**REQUIREMENT**:
When a line below holds the string "icon", show that line.

(Dataset entries)
━━━━━━━━━━━━━━━━━━━━━━━━━━━━━━
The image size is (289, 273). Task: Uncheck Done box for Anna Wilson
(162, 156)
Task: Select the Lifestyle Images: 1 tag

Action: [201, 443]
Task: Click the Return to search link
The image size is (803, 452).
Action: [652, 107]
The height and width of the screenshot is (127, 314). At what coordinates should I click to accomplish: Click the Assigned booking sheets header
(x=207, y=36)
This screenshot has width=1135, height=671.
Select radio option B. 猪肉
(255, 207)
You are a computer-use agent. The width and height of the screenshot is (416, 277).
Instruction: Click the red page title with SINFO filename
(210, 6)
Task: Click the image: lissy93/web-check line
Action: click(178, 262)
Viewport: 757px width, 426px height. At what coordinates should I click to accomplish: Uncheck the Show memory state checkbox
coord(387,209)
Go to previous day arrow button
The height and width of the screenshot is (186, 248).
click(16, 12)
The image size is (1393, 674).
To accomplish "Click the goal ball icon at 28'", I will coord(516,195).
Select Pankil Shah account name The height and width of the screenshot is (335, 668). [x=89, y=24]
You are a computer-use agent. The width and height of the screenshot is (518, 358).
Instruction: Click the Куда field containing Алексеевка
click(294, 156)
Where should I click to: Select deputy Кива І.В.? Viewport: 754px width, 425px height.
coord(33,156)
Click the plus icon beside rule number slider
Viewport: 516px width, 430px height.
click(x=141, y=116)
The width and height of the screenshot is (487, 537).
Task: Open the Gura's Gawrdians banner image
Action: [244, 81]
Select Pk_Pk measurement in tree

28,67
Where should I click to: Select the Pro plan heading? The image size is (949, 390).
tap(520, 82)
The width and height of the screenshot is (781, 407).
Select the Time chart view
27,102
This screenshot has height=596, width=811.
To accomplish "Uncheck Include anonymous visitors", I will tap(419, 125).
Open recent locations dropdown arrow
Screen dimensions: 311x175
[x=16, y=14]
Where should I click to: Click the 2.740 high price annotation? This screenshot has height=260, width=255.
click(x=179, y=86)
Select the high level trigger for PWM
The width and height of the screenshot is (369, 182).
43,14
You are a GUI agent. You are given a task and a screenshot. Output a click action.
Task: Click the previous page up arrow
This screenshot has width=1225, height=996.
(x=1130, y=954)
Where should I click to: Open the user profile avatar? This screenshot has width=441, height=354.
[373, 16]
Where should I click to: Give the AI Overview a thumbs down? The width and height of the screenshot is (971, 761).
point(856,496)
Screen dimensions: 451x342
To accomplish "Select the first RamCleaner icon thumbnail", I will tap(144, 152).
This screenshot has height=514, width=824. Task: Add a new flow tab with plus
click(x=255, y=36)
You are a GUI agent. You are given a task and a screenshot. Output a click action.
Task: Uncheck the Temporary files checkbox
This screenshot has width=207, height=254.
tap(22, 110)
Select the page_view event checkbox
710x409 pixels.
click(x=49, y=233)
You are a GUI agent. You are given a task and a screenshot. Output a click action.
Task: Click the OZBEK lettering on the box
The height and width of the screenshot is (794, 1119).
━━━━━━━━━━━━━━━━━━━━━━━━━━━━━━
**ANSWER BOX**:
To accomplish "Click the goal ball icon at 28'", I will coord(516,195).
Click the plus icon beside rule number slider
To accomplish "Select the first RamCleaner icon thumbnail", I will tap(144, 152).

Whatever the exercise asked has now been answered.